# REQUIRED WORK:
Render every line of the entries below as one item in a numbered list, omitting all blank lines.

# GIVEN ENTRIES:
▬▬▬

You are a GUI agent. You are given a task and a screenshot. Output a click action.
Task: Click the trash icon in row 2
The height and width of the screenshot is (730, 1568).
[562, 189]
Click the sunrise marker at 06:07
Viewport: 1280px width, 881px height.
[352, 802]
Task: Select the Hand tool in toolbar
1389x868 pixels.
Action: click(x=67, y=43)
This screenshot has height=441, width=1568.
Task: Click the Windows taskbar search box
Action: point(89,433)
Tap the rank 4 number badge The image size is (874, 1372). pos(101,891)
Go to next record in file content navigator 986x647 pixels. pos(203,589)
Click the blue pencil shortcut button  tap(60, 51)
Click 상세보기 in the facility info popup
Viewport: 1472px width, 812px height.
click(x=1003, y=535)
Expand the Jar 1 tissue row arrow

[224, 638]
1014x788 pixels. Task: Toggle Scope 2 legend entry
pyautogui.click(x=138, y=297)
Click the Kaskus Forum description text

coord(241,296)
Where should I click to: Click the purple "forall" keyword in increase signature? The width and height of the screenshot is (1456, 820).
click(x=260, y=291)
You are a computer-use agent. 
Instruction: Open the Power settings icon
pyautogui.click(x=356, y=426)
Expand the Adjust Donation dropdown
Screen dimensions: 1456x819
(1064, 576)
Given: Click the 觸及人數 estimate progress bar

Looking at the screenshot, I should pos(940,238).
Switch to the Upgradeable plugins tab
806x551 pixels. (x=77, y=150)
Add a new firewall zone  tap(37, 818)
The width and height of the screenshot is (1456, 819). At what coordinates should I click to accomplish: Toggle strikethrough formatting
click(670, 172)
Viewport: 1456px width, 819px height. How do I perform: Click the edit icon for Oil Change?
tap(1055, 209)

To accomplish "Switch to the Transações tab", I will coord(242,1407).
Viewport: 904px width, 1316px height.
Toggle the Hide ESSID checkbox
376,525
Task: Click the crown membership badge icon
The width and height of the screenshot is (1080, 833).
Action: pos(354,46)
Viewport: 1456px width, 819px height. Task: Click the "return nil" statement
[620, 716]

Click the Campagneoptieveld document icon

▬▬▬

# ANSWER TO THE TASK:
1. You are a GUI agent. You are given a task and a screenshot. Output a click action.
2. Task: Click the trash icon in row 2
3. The height and width of the screenshot is (730, 1568).
4. [562, 189]
5. Click the sunrise marker at 06:07
6. Viewport: 1280px width, 881px height.
7. [352, 802]
8. Task: Select the Hand tool in toolbar
9. 1389x868 pixels.
10. Action: click(x=67, y=43)
11. This screenshot has height=441, width=1568.
12. Task: Click the Windows taskbar search box
13. Action: point(89,433)
14. Tap the rank 4 number badge The image size is (874, 1372). pos(101,891)
15. Go to next record in file content navigator 986x647 pixels. pos(203,589)
16. Click the blue pencil shortcut button  tap(60, 51)
17. Click 상세보기 in the facility info popup
18. Viewport: 1472px width, 812px height.
19. click(x=1003, y=535)
20. Expand the Jar 1 tissue row arrow
21. [224, 638]
22. 1014x788 pixels. Task: Toggle Scope 2 legend entry
23. pyautogui.click(x=138, y=297)
24. Click the Kaskus Forum description text
25. coord(241,296)
26. Where should I click to: Click the purple "forall" keyword in increase signature? The width and height of the screenshot is (1456, 820).
27. click(x=260, y=291)
28. You are a computer-use agent. 
29. Instruction: Open the Power settings icon
30. pyautogui.click(x=356, y=426)
31. Expand the Adjust Donation dropdown
32. Screen dimensions: 1456x819
33. (1064, 576)
34. Given: Click the 觸及人數 estimate progress bar
35. Looking at the screenshot, I should pos(940,238).
36. Switch to the Upgradeable plugins tab
37. 806x551 pixels. (x=77, y=150)
38. Add a new firewall zone  tap(37, 818)
39. The width and height of the screenshot is (1456, 819). At what coordinates should I click to accomplish: Toggle strikethrough formatting
40. click(670, 172)
41. Viewport: 1456px width, 819px height. How do I perform: Click the edit icon for Oil Change?
42. tap(1055, 209)
43. To accomplish "Switch to the Transações tab", I will coord(242,1407).
44. Viewport: 904px width, 1316px height.
45. Toggle the Hide ESSID checkbox
46. 376,525
47. Task: Click the crown membership badge icon
48. The width and height of the screenshot is (1080, 833).
49. Action: pos(354,46)
50. Viewport: 1456px width, 819px height. Task: Click the "return nil" statement
51. [620, 716]
52. Click the Campagneoptieveld document icon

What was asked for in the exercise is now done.